[Begin]

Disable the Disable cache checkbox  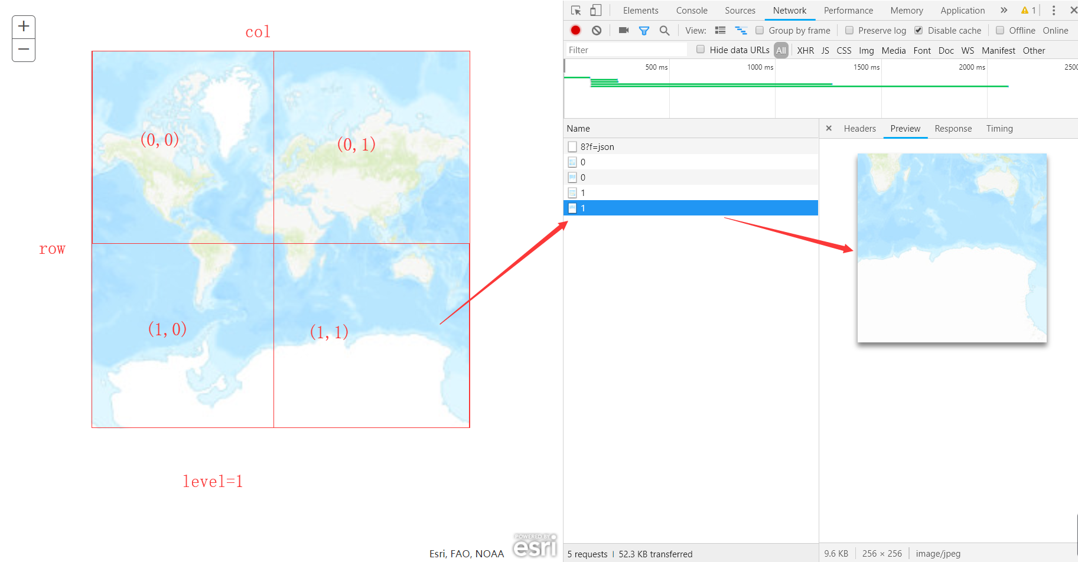919,30
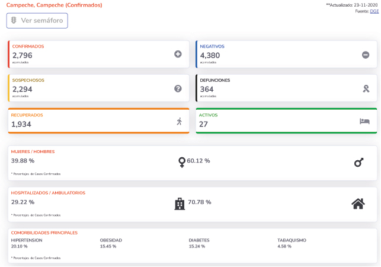Click the Negativos count 4,380

210,55
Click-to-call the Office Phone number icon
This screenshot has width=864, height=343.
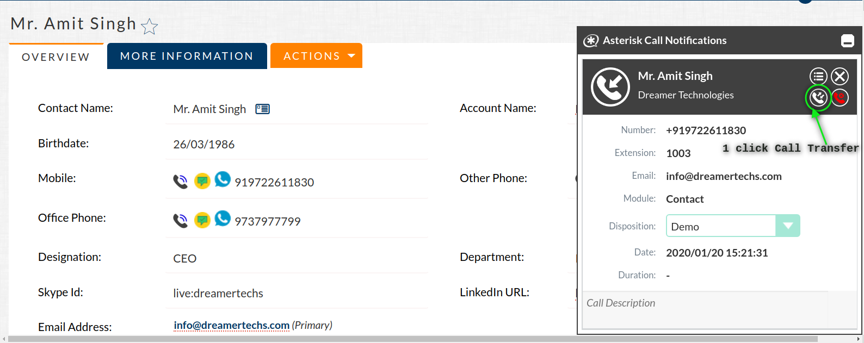pyautogui.click(x=180, y=220)
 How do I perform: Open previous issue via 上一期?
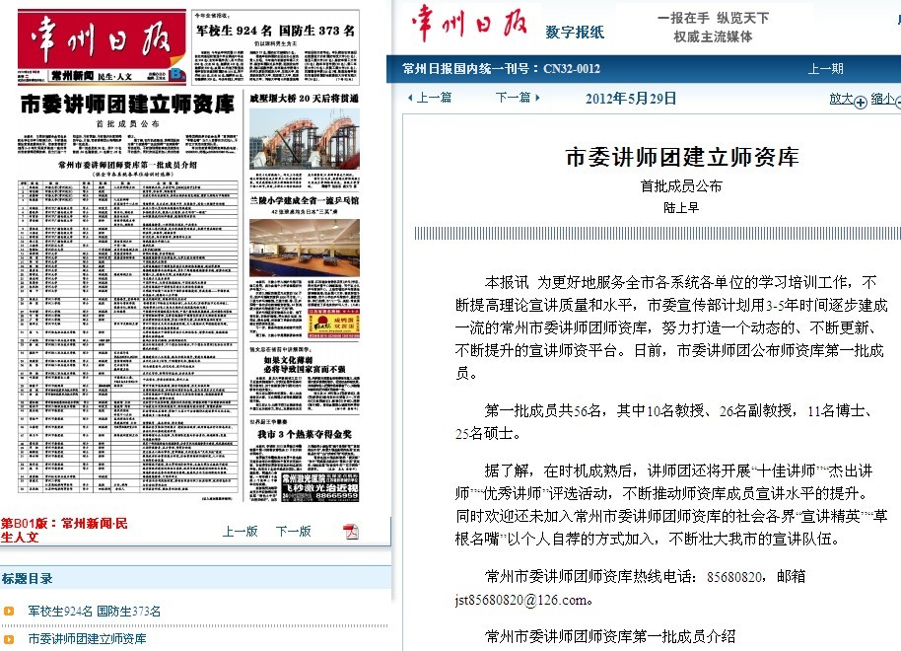[x=825, y=69]
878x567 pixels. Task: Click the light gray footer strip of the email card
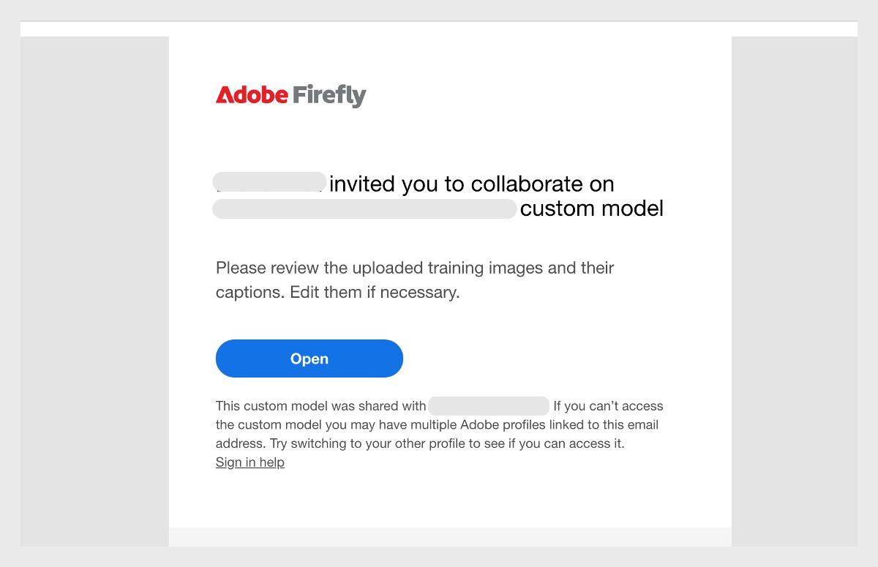(450, 536)
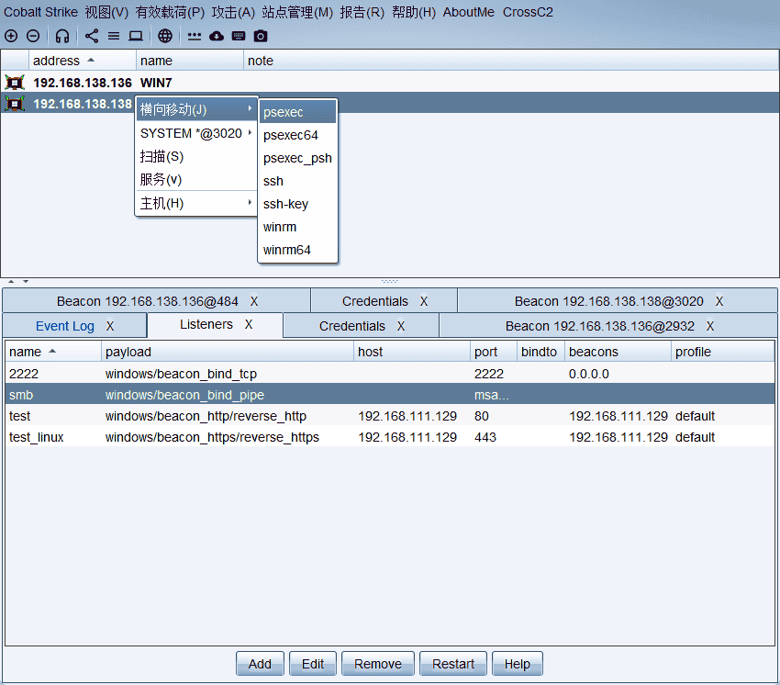Click the cloud download icon
780x685 pixels.
[217, 36]
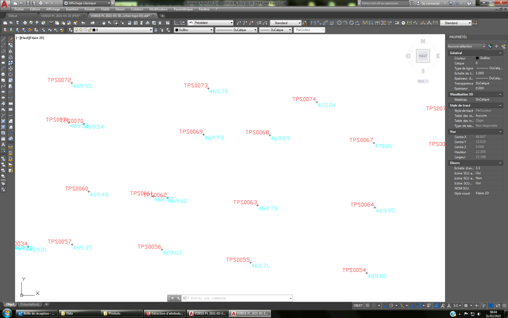
Task: Pick the Circle drawing tool
Action: pos(4,74)
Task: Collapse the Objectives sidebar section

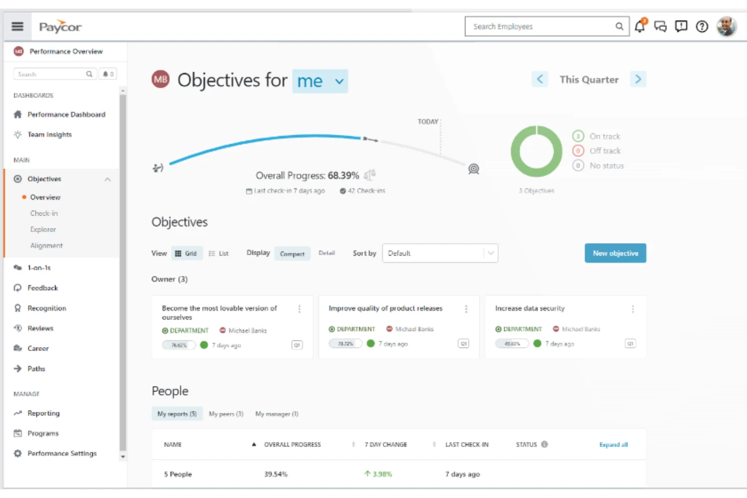Action: 107,179
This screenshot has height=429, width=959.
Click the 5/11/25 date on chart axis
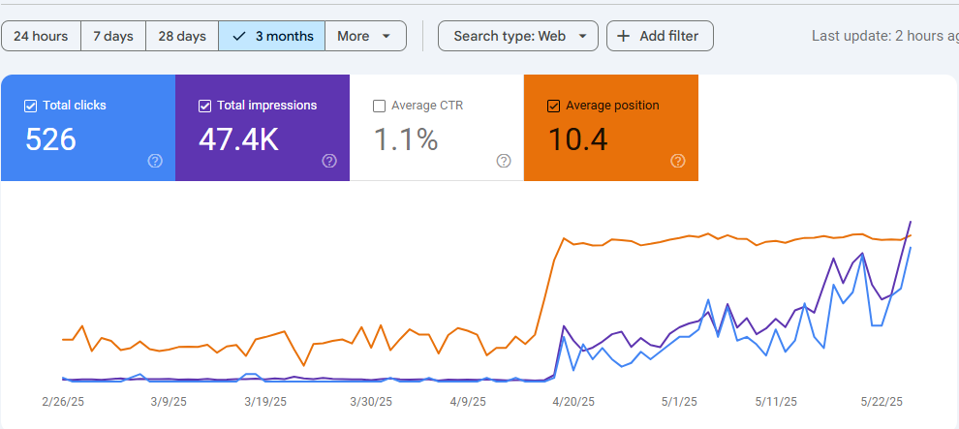tap(777, 401)
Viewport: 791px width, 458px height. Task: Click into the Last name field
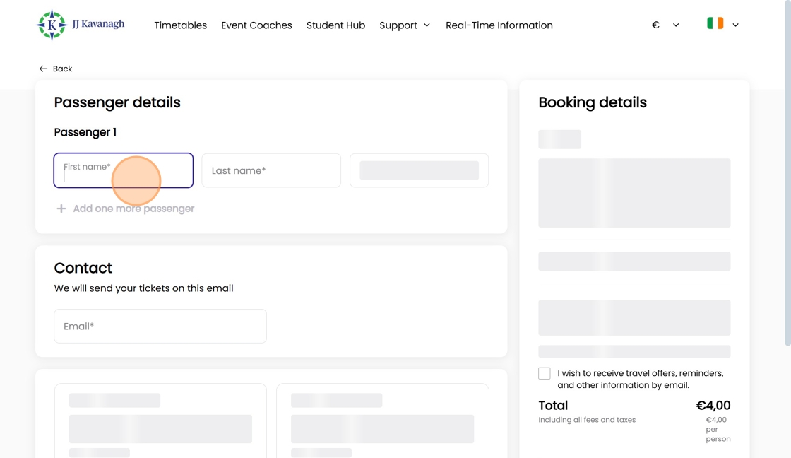pyautogui.click(x=271, y=170)
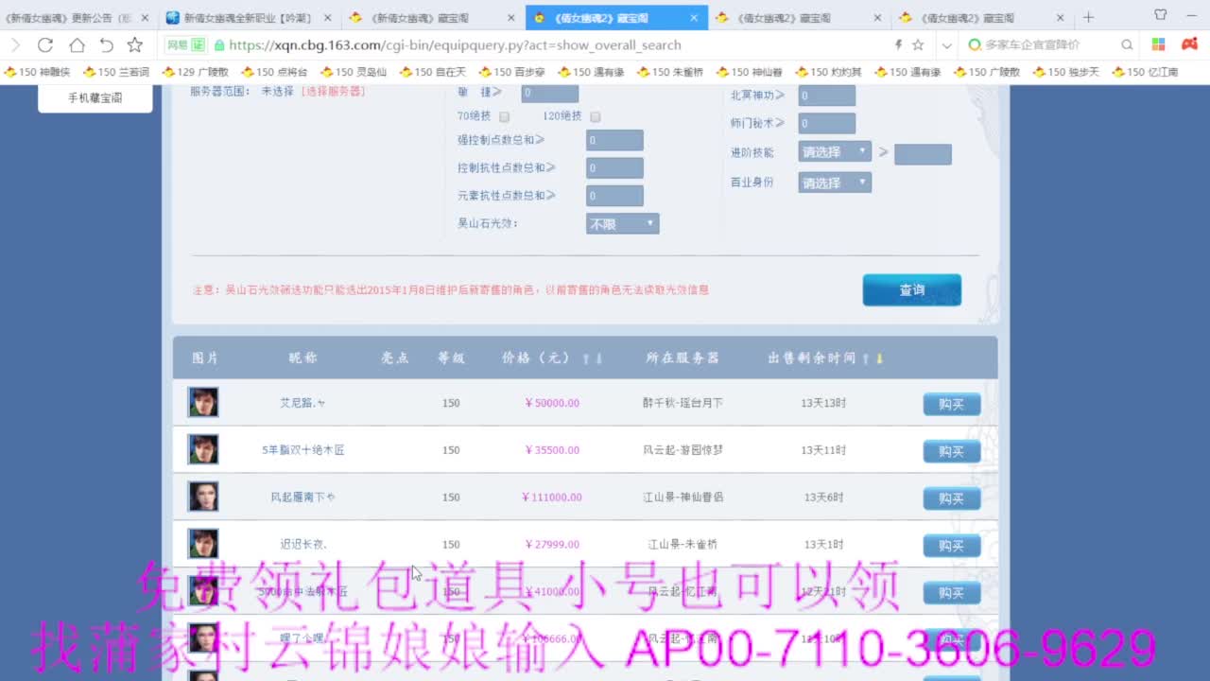This screenshot has width=1210, height=681.
Task: Enable the 70绝技 checkbox
Action: point(504,115)
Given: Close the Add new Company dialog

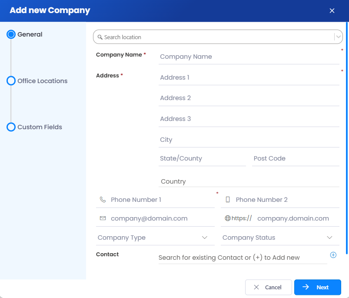Looking at the screenshot, I should coord(332,11).
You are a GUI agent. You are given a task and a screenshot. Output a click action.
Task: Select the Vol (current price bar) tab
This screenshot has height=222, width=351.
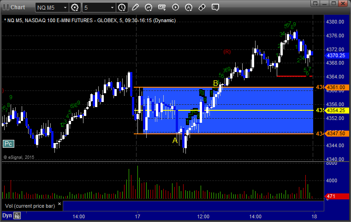pos(30,206)
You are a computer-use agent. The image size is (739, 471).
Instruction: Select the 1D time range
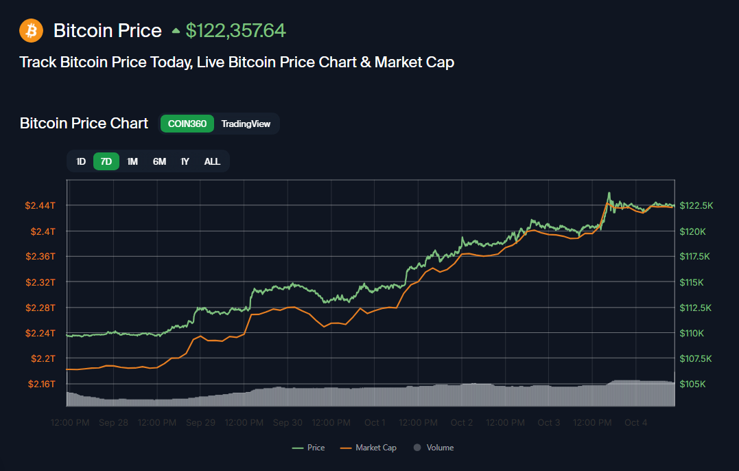(x=81, y=161)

[End]

**The exercise:**
Reproduce the listing from the line with "How do I perform: Open" up to and including the line with "Looking at the", leaving the pictures out.

**Result of the task:**
 How do I perform: Open previous issue via 上一期?
[x=825, y=69]
878x567 pixels. Task: Click the light gray footer strip of the email card
(450, 536)
Click the cloud download icon
780x685 pixels.
[217, 36]
Task: Pick the Circle drawing tool
Action: pos(4,74)
Task: Collapse the Objectives sidebar section

Action: 107,179
This screenshot has height=429, width=959.
Click the 5/11/25 date on chart axis
tap(777, 401)
Viewport: 791px width, 458px height. Task: Click into the Last name field
pyautogui.click(x=271, y=170)
This screenshot has width=1210, height=681.
Task: Enable the 70绝技 checkbox
Action: point(504,115)
Given: Close the Add new Company dialog

Looking at the screenshot, I should coord(332,11).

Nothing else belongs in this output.